With this study, the agency researchers sought to assess the participation of women and racial/ethnic minorities in FDA-reviewed CVD drug trials that were included in new drug applications (NDAs) approved between 2010 and 2011. They assessed the sex and race/ethnicity of subjects in all CVD drug trials submitted to FDA in support of NDAs approved between January 2010 and December 2011 from final clinical study reports. The reports were accessed via internal FDA databases.

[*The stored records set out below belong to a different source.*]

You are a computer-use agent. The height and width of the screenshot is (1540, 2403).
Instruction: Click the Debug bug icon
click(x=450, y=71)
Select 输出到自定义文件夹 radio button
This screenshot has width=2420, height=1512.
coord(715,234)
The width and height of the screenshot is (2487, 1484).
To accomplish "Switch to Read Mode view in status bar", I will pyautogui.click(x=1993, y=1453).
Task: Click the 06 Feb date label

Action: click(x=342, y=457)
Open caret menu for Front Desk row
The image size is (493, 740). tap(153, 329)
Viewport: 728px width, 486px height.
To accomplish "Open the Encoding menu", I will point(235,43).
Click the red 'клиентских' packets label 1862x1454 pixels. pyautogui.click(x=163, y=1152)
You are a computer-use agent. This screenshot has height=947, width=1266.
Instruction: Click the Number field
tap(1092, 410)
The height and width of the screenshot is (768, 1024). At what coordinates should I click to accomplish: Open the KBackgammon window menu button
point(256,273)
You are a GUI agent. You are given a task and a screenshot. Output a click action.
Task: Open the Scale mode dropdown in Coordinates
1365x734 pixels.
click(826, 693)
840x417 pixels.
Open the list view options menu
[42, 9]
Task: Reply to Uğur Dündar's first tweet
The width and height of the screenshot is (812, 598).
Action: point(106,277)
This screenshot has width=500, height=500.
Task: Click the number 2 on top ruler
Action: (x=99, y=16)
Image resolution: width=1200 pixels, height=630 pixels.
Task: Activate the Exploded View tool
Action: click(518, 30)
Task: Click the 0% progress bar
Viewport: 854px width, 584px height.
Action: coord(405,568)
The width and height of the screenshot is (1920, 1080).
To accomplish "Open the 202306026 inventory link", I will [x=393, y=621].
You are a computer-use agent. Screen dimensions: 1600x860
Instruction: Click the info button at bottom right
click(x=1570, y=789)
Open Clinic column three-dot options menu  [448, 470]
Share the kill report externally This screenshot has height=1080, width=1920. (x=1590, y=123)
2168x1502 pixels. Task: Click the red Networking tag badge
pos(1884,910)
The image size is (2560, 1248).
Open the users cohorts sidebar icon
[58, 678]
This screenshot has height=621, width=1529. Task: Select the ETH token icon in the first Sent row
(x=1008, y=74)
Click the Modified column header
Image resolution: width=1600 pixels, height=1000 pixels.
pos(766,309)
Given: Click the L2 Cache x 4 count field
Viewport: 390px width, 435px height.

Four drugs (one per NDA) indicated for hypertension, acute coronary syndrome, nonvalvular atrial fibrillation and deep vein thrombosis/pulmonary embolism (DVT/PE) after joint replacement surgery were approved during the period studied. A total of 231 clinical trials classified as Phase 1, 2 or 3 studies were submitted to the NDAs. There were 107,156 subjects included in these studies.

The demographic analysis showed that the mean participation of women in these trials was 41 percent and the majority of the trial subjects were Caucasians (79 percent). When analyzed by the phase of the trials, mean female participation was 21 percent, 43 percent and 42 percent for Phase 1, 2 and 3 respectively.

Noting the disparity in early-stage trials, Noha et al pointed out that much of the pharmacokinetics and pharmacodynamics are evaluated during Phase 1 trials.

While the outlook is clearly improving for the inclusion of women, the inclusion of minorities is still very low. In the overall trial of 107,156 patients, 79 percent of trial subjects were Caucasian. In addition, 8.5 percent were Asian, 2.4 percent were black, 2.1 percent were "other," 1.8 percent were Hispanic and 2 percent were unknown.

In an example of the greatest disparity, the acute coronary syndrome drug trials (21,127 patients), had a population where 90 percent were Caucasian, 6.3 percent were Asian, 3.1 were Hispanic and 2 percent were black. Also, only 28 percent of this population was female.

In the hypertension drug trials (10,558 patients), 44 percent were female and 68 percent were Caucasian. Looking at the other races/ethnicities in these trials, 12 percent were black, 11 percent were Hispanic, 10 percent were Asian and 9.7 percent were "other."

In the atrial fibrillation drug trials (33,662 patients), 41 percent were female and 78 percent were Caucasian. These trials included the largest population of blacks (6.8 percent) compared with the other disease states, but no Hispanics. Also, 3.2 percent of the population was Asian, 1.4 percent was unknown and 0.5 percent was "other."

Finally, in the drug trials looking at DVT/PE (41,809 participants), 47 percent were female and 77 percent were Caucasian. Looking at the other populations, 13 percent were Asian, 3.9 percent were unknown, 1.9 percent were Hispanic, 1.7 percent were "other" and 1.5 percent were black.